[START Passage shown]

COURT OF APPEAL OF THE STATE OF CALIFORNIA FOURTH APPELLATE DISTRICT DIVISION TWO
Aug 12, 2011
No. E052959 (Cal. Ct. App. Aug. 12, 2011)

Opinion

E052959 E052972

08-12-2011

THE PEOPLE, Petitioner, v. THE SUPERIOR COURT OF RIVERSIDE COUNTY, Respondent; MIGUEL PABLO ORTEGA, Real Party in Interest. THE PEOPLE, Petitioner, v. THE SUPERIOR COURT OF RIVERSIDE COUNTY, Respondent; AARON MATTHEW ELLIOTT, Real Party in Interest.

Paul Zellerbach, District Attorney, Matt Reilly, Deputy District Attorney, for Petitioners. No appearance for Respondent. Gary Windom, Public Defender, Joseph J. Martinez and William A. Meronek, Deputy Public Defenders, for Real Parties in Interest.


NOT TO BE PUBLISHED IN OFFICIAL REPORTS

California Rules of Court, rule 8.1115(a), prohibits courts and parties from citing or relying on opinions not certified for publication or ordered published, except as specified by rule 8.1115(b). This opinion has not been certified for publication or ordered published for purposes of rule 8.1115.

(Super.Ct.No. RIF10003944)

(Super.Ct.No. BAF10000369)

OPINION

ORIGINAL PROCEEDINGS; petitions for writ of mandate. Richard Todd Fields and James T. Warren, Judges. Petitions granted.

[END Passage shown]
[START Information supplied]

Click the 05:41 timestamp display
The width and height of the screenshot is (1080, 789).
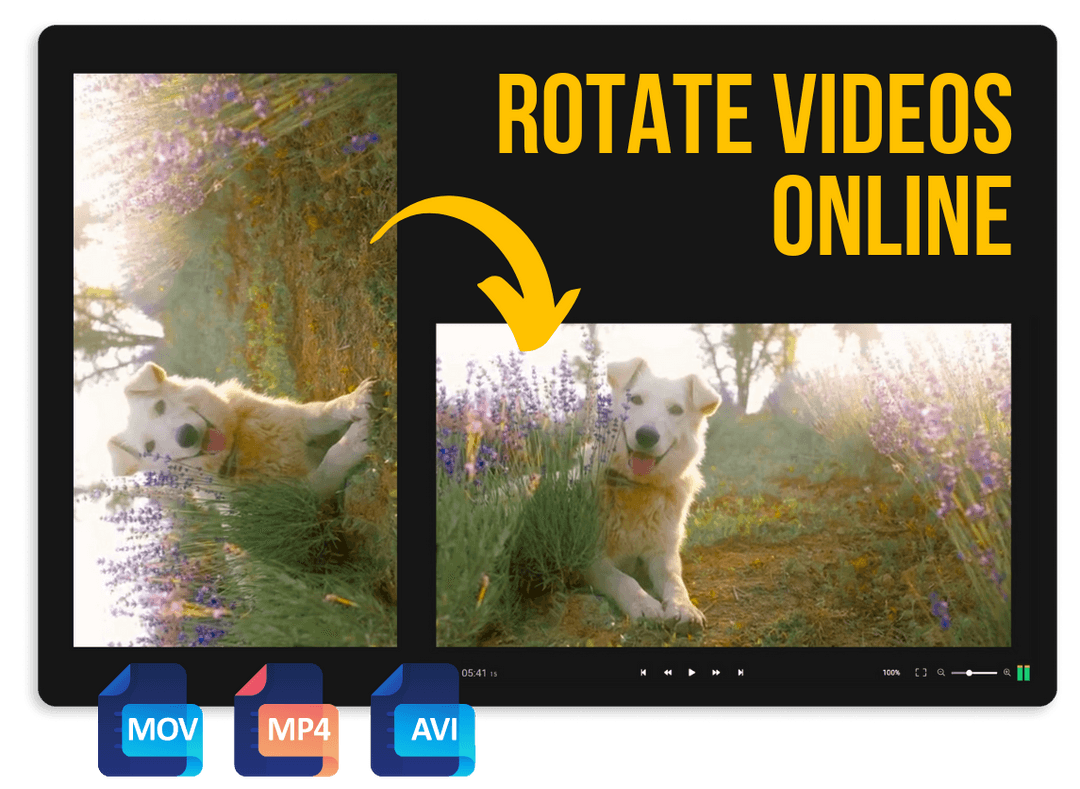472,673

[END Information supplied]
[START Information supplied]

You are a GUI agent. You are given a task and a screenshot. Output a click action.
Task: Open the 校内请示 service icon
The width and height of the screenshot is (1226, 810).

[END Information supplied]

Goal A: Print the opinion excerpt from "E052959 E052972" up to and including "Parties in Interest.".
Goal B: According to the opinion excerpt, why may courts and parties not cite or rely on this opinion?
Rely only on the opinion excerpt, not on the rows, for these answers.

Worked answer A:
E052959 E052972

08-12-2011

THE PEOPLE, Petitioner, v. THE SUPERIOR COURT OF RIVERSIDE COUNTY, Respondent; MIGUEL PABLO ORTEGA, Real Party in Interest. THE PEOPLE, Petitioner, v. THE SUPERIOR COURT OF RIVERSIDE COUNTY, Respondent; AARON MATTHEW ELLIOTT, Real Party in Interest.

Paul Zellerbach, District Attorney, Matt Reilly, Deputy District Attorney, for Petitioners. No appearance for Respondent. Gary Windom, Public Defender, Joseph J. Martinez and William A. Meronek, Deputy Public Defenders, for Real Parties in Interest.

Worked answer B: California Rules of Court, rule 8.1115(a), bars courts and parties from citing or relying on opinions that have not been certified for publication or ordered published, except as rule 8.1115(b) specifies. This opinion has not been certified for publication or ordered published for purposes of rule 8.1115.